With the development of artificial intelligence technology, multi-agent systems are becoming increasingly capable of handling complex tasks across various fields. These systems consist of multiple specialized agents that collaborate to leverage their strengths and achieve common goals. Such collaboration excels in areas like complex reasoning, programming, drug discovery, and safety assurance, as the structured interactions between agents not only enhance problem-solving efficiency but also allow for mutual correction, thereby improving each agent's output. Research indicates that this collaborative approach often outperforms individual agent performance in tasks requiring strict reasoning or fact verification.

However, optimizing multi-agent systems still faces significant challenges. A major issue is how to obtain appropriate training signals for each agent. While task-level reward feedback can be obtained, it becomes unclear how to allocate credit among the various agents. Due to the complex and unstructured reasoning processes of language models, attributing success or failure to specific decisions and reasoning steps of each agent becomes more difficult, similar to the credit allocation problem in multi-agent reinforcement learning.

To address this issue, researchers at Stanford University introduced the SIRIUS framework, a self-improving multi-agent optimization framework that utilizes reasoning-driven learning. SIRIUS builds a repository of experiences by retaining successful reasoning trajectories, providing a high-quality training set. At the same time, it enhances unsuccessful attempts to enrich the dataset. Research results show that SIRIUS improves performance in reasoning and biomedical question answering by 2.86% to 21.88%, and enhances agent negotiation capabilities in competitive environments. Agents iteratively improve their collaborative strategies by learning from successful interactions, achieving self-optimization without direct supervision.

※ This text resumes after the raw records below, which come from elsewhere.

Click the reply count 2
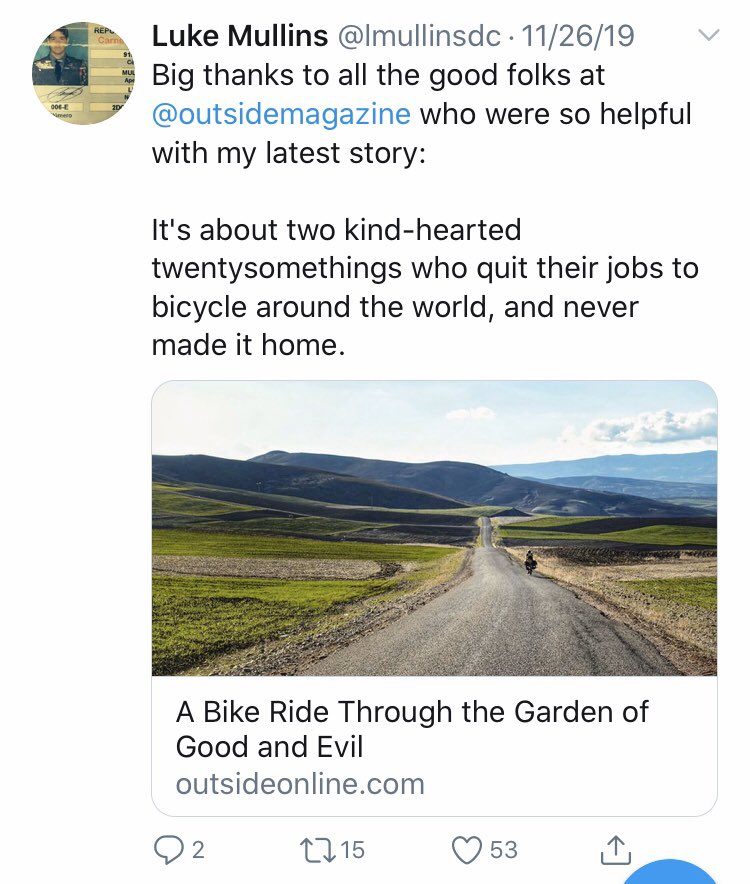 tap(198, 850)
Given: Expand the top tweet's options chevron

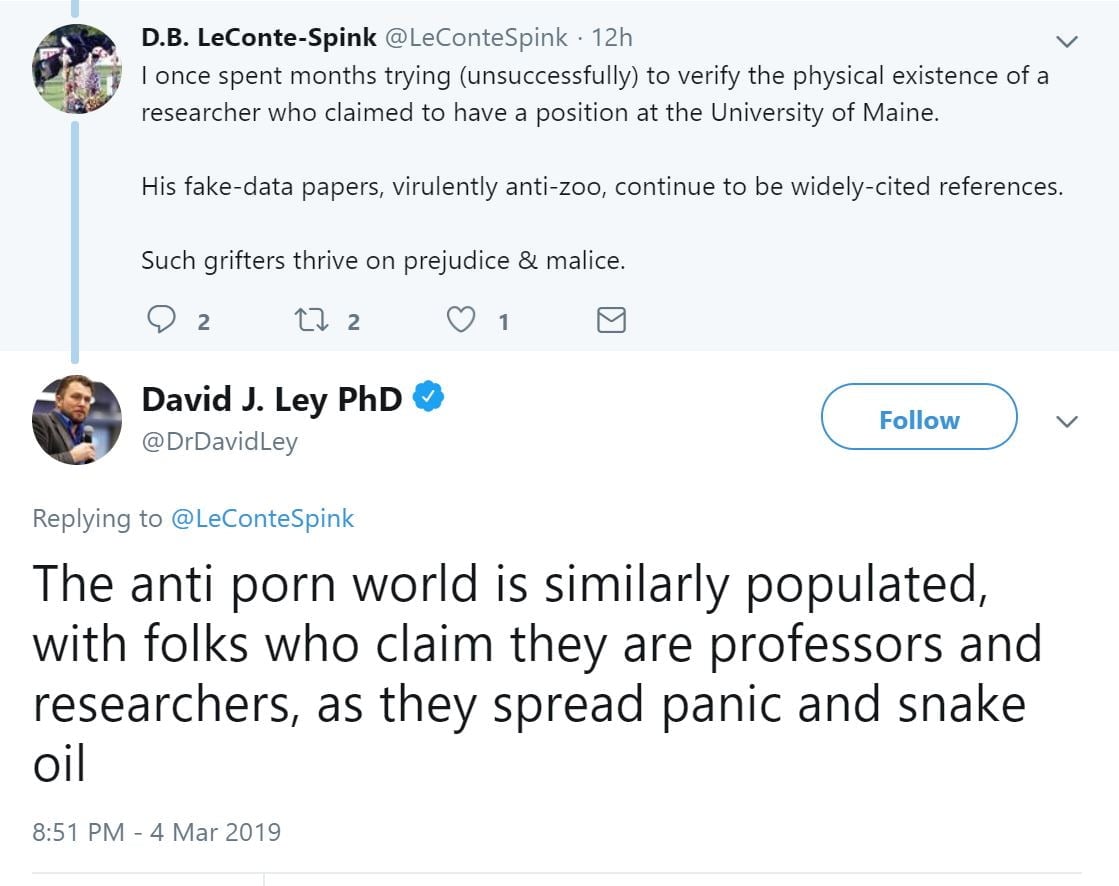Looking at the screenshot, I should (1067, 41).
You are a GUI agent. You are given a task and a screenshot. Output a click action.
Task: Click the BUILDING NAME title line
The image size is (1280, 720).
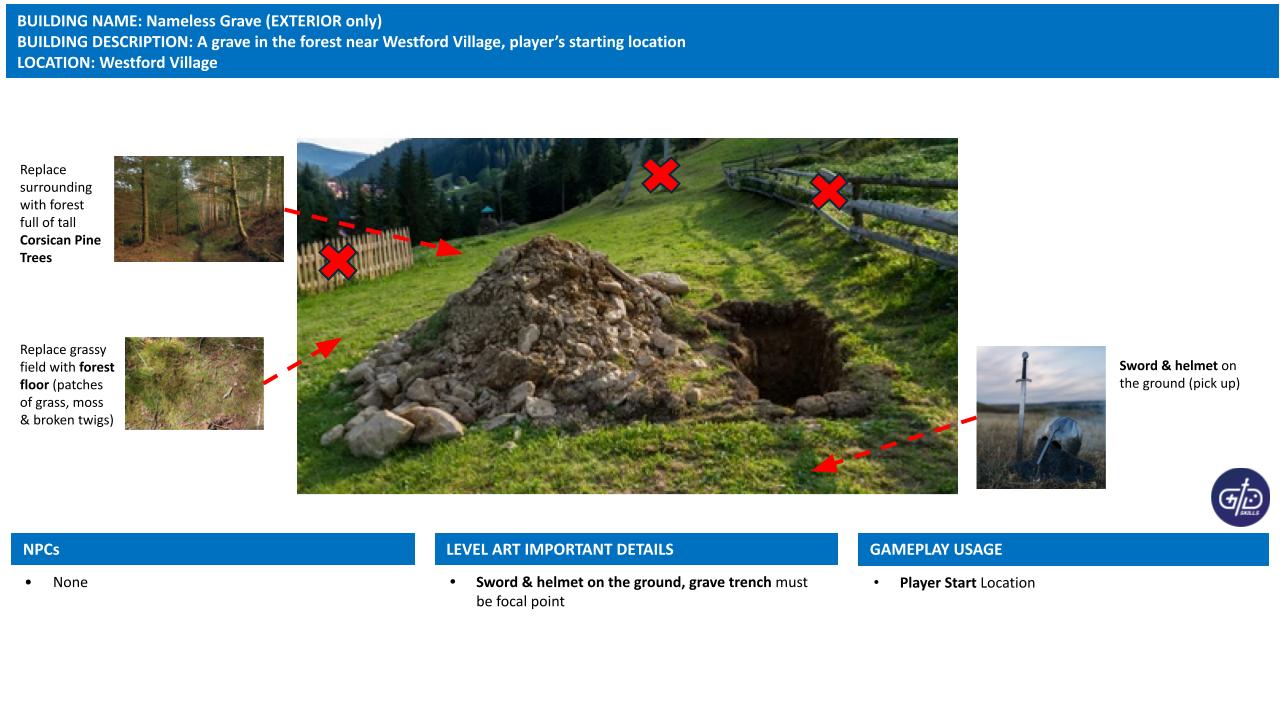click(x=199, y=20)

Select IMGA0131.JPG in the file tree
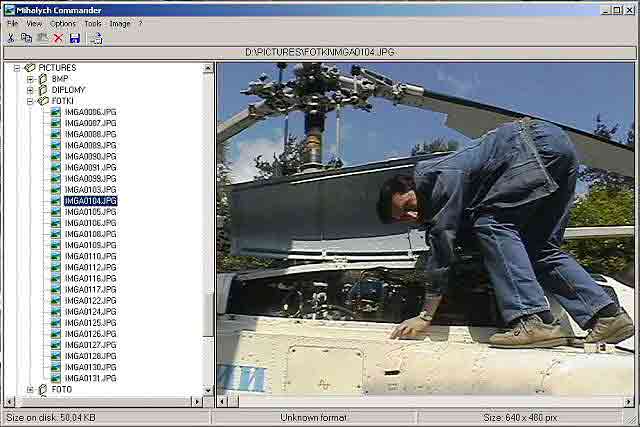click(x=90, y=378)
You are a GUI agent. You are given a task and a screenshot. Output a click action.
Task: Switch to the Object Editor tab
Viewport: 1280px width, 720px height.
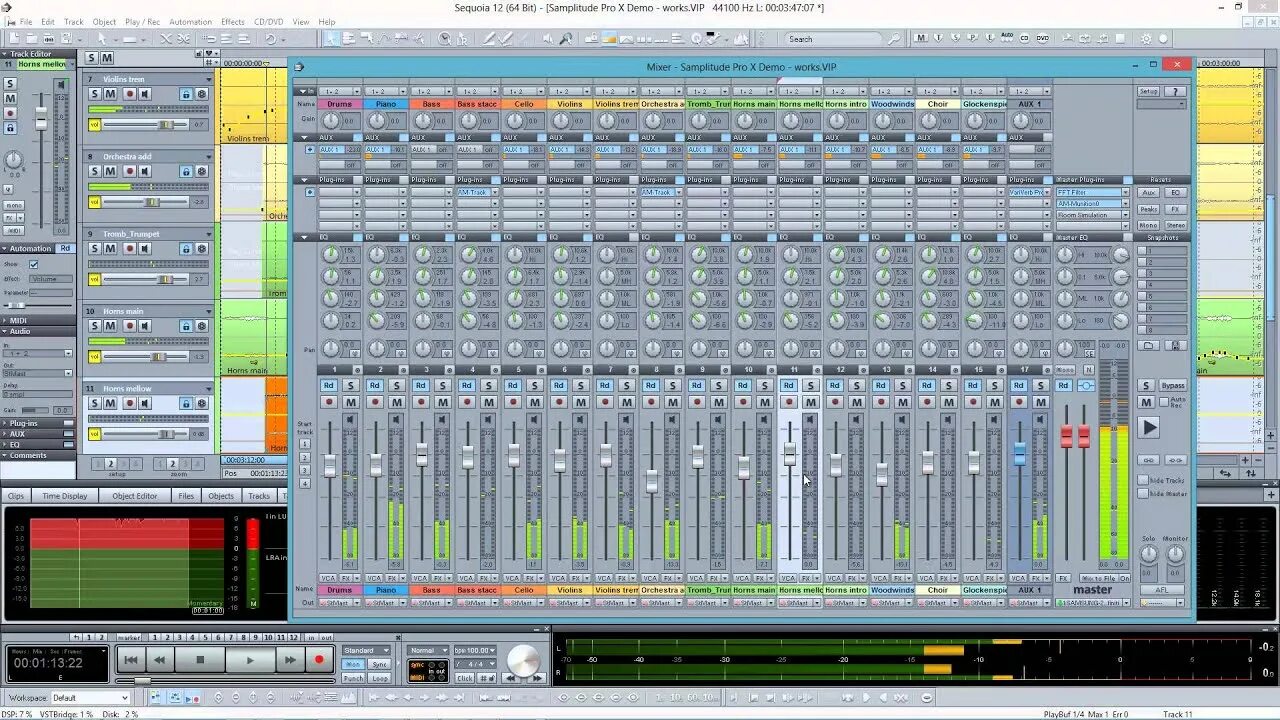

The SIRIUS framework also includes an iterative fine-tuning process where agents interact in a natural language environment, generating responses, evaluating them, improving low-quality outputs, and updating strategies through supervised learning. Through continuous response optimization, SIRIUS enhances the reasoning and decision-making capabilities in language-based multi-agent systems, leading to more effective and coherent interactions over time.

In experiments, SIRIUS was compared with various baseline models, including single agents, STaR, CoMM, and TextGrad. The results showed that SIRIUS excelled in problem-solving, task decomposition, and agent collaboration. Ablation studies revealed that specialized agent roles, multi-agent optimization, and experience enhancement are key factors in improving performance. SIRIUS also performed well in actor-critic and competitive environments, outperforming other methods in tasks like PubMedQA and resource exchange games.

In summary, SIRIUS is a framework designed to optimize multi-agent systems by learning from successful interactions and improving upon failures. It builds a repository of high-quality reasoning steps as a training set for system optimization, while enriching the repository by enhancing unsuccessful trajectories. This framework significantly improves reasoning, biomedical question answering, and agent negotiation capabilities, promoting continuous self-improvement in multi-agent collaboration.

Paper: https://arxiv.org/pdf/2502.04780

Key Points:
🌟 The SIRIUS framework optimizes the performance of multi-agent systems through self-improvement and learning from successful experiences.
📈 Research shows that SIRIUS achieves performance improvements of 2.86% to 21.88% in tasks like reasoning and biomedical question answering.
🤝 Interaction between multiple agents and the construction of an experience repository are central to SIRIUS's optimization process, aiding agents in collaborating more effectively on complex tasks.